Quando gli stock ittici diminuiscono peggiora la nutrizione, aumenta la mortalità, crescono i costi sanitari. Un impatto enorme, spesso invisibile nelle valutazioni economiche tradizionali.

Un costo che pesa di più sui Paesi più vulnerabili

I danni agli oceani non colpiscono tutti allo stesso modo. Le perdite di benessere sono particolarmente elevate nei Paesi che dipendono maggiormente dal mare per cibo, turismo, trasporti.

In alcune economie, i danni agli ecosistemi marini rappresentano fino al 20-30% delle perdite totali legate al clima, ampliando le disuguaglianze già esistenti.
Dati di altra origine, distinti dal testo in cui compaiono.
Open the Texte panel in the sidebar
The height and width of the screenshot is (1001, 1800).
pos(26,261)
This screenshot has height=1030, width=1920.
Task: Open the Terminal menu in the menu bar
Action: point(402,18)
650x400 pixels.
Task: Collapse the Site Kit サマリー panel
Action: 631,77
Prezzo del carbonio troppo basso? I numeri lo suggeriscono

Oggi il prezzo della CO₂ nei principali mercati, come quello europeo, si aggira intorno ai 70-80 euro a tonnellata. Ma questi valori non includono i danni agli oceani.

Secondo lo studio, una contabilizzazione completa giustificherebbe prezzi del carbonio molto più elevati, rafforzando le basi economiche per una riduzione più rapida delle emissioni.

“Perdere l’oceano significa perdere benessere umano”

«La natura sostiene il benessere umano in modi profondi e spesso invisibili», ha spiegato Francesco Granella del CMCC. «Perdere una barriera corallina o una foresta di mangrovie non è solo una perdita ambientale: è una perdita che non può essere facilmente compensata».

Un messaggio condiviso anche da Massimo Tavoni, responsabile scientifico del CMCC: «La contabilità standard dei danni climatici ha ignorato la natura. Questo studio dimostra quanto gli ecosistemi marini siano centrali per valutare il costo reale del cambiamento climatico».